Fortunately, Lenny's subconscious heard enough of Marilyn Gruber's call to bring him to. He checked his shirt for any signs of snooze-related drool, got to his feet, and walked over to her while trying his best to dust away the mental cobwebs.
"Leonard Rose?" Gruber asked as he approached her.
"I think so," Lenny replied, attempting to evoke a smile from Gruber. If he could make her smile, or even better, laugh, she'd be on his side.
"I'm Ms. Gruber. Follow me, please," she said without so much as a twitch of her lip, let alone a smile. She led Lenny down a row of modular, metal, industrial workspaces, each with its own bureaucrat in the midst of an interview with an out-of-work citizen.
Lenny followed Gruber into her cubbyhole of an office where she directed him to the chair across from her desk. She then gingerly settled into her chair, the one with the taxi-driver-style wooden bead back support. Without the mail-order miracle, her day would be spent in severe back pain.
Gruber took a microcassette recorder from her desk drawer. "Do you mind if I tape our interview? It helps me when I write up the report of our session."

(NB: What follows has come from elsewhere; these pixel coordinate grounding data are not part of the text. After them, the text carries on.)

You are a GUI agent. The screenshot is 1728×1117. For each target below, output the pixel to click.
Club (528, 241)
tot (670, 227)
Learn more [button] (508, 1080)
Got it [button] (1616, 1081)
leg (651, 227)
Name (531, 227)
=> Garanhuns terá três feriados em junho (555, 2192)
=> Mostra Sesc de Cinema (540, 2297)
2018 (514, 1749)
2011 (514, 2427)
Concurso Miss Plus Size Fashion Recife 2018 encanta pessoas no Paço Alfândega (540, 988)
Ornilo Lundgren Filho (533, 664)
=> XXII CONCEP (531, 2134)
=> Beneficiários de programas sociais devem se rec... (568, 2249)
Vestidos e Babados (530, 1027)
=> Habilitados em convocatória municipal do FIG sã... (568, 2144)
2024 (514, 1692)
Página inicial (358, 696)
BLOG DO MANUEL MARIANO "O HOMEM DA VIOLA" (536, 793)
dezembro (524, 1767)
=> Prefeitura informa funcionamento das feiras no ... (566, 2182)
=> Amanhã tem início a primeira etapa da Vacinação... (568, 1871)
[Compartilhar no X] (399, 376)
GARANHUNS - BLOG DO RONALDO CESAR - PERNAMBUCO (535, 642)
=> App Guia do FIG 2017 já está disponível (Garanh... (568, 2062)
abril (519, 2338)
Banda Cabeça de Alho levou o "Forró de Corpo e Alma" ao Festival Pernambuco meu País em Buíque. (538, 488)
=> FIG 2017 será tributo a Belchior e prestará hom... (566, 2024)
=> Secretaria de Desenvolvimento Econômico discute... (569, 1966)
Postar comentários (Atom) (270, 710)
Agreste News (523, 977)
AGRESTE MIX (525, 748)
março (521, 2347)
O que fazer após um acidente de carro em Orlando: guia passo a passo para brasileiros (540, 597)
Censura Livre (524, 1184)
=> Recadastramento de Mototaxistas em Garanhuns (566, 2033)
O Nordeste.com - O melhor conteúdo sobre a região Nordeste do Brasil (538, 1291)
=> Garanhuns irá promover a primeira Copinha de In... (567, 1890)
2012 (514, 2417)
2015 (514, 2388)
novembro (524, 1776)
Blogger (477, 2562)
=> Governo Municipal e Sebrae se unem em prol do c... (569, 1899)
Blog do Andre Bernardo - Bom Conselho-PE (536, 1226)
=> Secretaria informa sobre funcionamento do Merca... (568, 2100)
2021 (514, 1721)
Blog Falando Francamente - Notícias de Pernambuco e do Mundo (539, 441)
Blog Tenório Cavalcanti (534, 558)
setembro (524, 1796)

"Whatever is easiest for you," Lenny said. What he meant was, whatever will get me money the fastest.
As Gruber silently reviewed his unemployment application, Lenny perused the cubicle, taking in Gruber's attempt to personalize the olive-drab metallic surroundings. The partition behind her sported a yellowing Cathy cartoon. It was too far away for Lenny to read. It didn't matter. He never laughed at Cathy anyway. Next to the cartoon was a framed Bachelor of Arts degree from Stanford. Lenny wondered what a Stanford grad was doing working in a dump like this. Not that he should talk. At least she had a job. Lenny squinted, trying to make out the year that Gruber had graduated. Nineteen seventy-something. He had reached the age where he needed either reading glasses or computer glasses or seeing glasses or some kind of help to bring the world into focus. And even then, things were never quite clear. He guessed that she must have been about his age, forty-nine. Her frizzy, shoulder length hair was salt-and-pepper gray. She was about thirty pounds overweight for her five-foot-five frame, the weight mercifully, evenly distributed between her full bosom and ample butt, keeping her in proportion. Her round, open face wasn't overly wrinkled but she obviously hadn't had the Hollywood facelift. Most of the women Lenny worked with, those who had reached their forties, had partaken of at least one facelift, maybe two. Gruber wasn't a bad-looking woman. She just couldn't afford to keep up with the facial Joneses who drank from Southern California's fountain of eternal youth. Lenny noticed that she still had a sparkle in her dark brown eyes and thought, had they met thirty years sooner, she was sort of his type.
Lenny had the good fortune of looking younger than his actual age through no great effort on his part. Yes, he worked out and was fairly careful about his diet, keeping his five-foot-ten-inch frame at a reasonably fit one hundred sixty-five pounds.